How insurers can use deep learning to boost performance marketing
Anyone looking for evidence that insurance advertisements have become a mainstay of popular culture need look no further than Geico’s YouTube channel, which currently boasts 1.88 million subscribers and is home to videos with tens of millions of views. Geico’s competitors might not have as robust a presence on the platform, but their brand representatives (Jake from State Farm, Allstate’s Mayhem, Progressive’s Flo) are as familiar to the public as the Geico Gecko.
For these insurance companies, spending vast amounts of money on advertising on both traditional and digital channels is a must. However, having such universal brand recognition also makes it difficult for brands to know whether a particular person requires more exposure to advertising messaging in order to convert or whether that person has already been shown sufficient messaging to make a decision.
At the moment, most insurance companies are erring on the side of caution, preferring to inundate audiences with additional digital advertising instead of strategically focusing their spending on the people with whom it would make the most difference. With deep learning, insurance companies can drive down the costs of customer acquisition while improving the effectiveness of their advertising, enabling them to win away more new customers in a highly competitive market.
Optimizing digital advertising
What factors might induce someone to choose one insurance provider over another? The amount of the quote and the quality of the services provided absolutely play a part, but in the crowded world of insurance, where individuals have a multitude of companies to choose from, each of which offers a relatively similar roster of products for more or less the same price point, advertising and branding can play a crucial role in swaying someone to choose one provider over another.
Insurance companies understand this, hence the plethora of witty, exciting, and just plain weird ads that inundate the airwaves regularly. But what they lack is the ability to tell which type of person is more likely to pick their product over another. Considering that anybody possessing a home, car, motorcycle, etc. is a potential target for an insurance provider, being able to hone in on the specific traits that differentiate a future Progressive customer from an Allstate devotee is an incredibly valuable skill that helps brands save money while improving the likelihood of a successful conversion.
Thanks to technological advances, insurance companies can now recruit deep learning’s analytical capabilities — its ability to find discrete patterns within customer data that might hitherto have remained undetected by human marketers — to optimize their digital advertising and targeting. Deep learning allows insurance companies to differentiate between people who are already customers, people who are not yet customers but are amenable to conversion, and people who will not be swayed regardless of how many Limu Emu ads they are shown, thus enabling brands to focus their advertising spend on the most likely prospects and avoid wasting money on fruitless pursuits.
In other words, insurance providers can use deep learning to focus their advertising on the types of people who are most likely to be attracted by a brand’s unique proposition, whether this happens to be the particular value an insurance company is able to offer or the brand ethos the company has carefully cultivated.
Insurance providers can enlist a deep learning-enabled algorithm to examine all of the existing customer data they have on hand and combine it with available third-party data like demographics. From there, the algorithm will find similarities between existing customers, then identify people in the general population whose characteristics mark them out as good candidates for conversion.

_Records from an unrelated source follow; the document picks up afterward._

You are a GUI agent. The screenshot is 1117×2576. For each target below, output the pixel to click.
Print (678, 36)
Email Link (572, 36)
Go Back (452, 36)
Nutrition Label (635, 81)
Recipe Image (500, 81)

The benefit of relying on deep learning to carry out this search, as opposed to more manual marketing methods, is that the deep learning algorithm is not limited to a single understanding of what a customer looks like; instead, the algorithm is capable of identifying infinite combinations of characteristics that might distinguish someone as a potential customer. In some cases, what the algorithm identifies as a valuable audience cluster might run counter to what marketers believe to be their core consumer base, thus presenting brands with the opportunity to reach a previously untapped audience.
A solution for common insurer problems
As has already been mentioned, deep learning offers insurance companies the ability to hone in on those who are still on the fence and figure out the best way to convert them. Cognitiv’s research has found that the implementation of deep learning, in addition to delivering higher rates of incremental lift than other solutions currently on the market, is also capable of increasing conversion rates and improving ROI on incremental customers. For the insurance industry in particular, which has long struggled with incrementality and cost of acquisition, the existence of such a solution will help providers map out more effective, sophisticated marketing strategies that focus on reaching the right audiences in the manner most likely to lead to an efficient conversion.
Insurers spend so much money on advertising, often without the assurance that their blanket of ads is having the desired effect of swaying undecided insurance seekers. Many companies have tried for years without success to accurately measure incrementality and attain incremental lift on the scale they require. Deep learning finally offers a solution to those problems. By training a deep learning algorithm on insurance providers’ own first-party data, marketers can gain a better understanding of what their customers look like, and target others with similar characteristics while avoiding sending ads to existing customers or people who have already made their mind up. Diehard Geico fans need not fear, though: the Geico YouTube channel will always be there when they need it.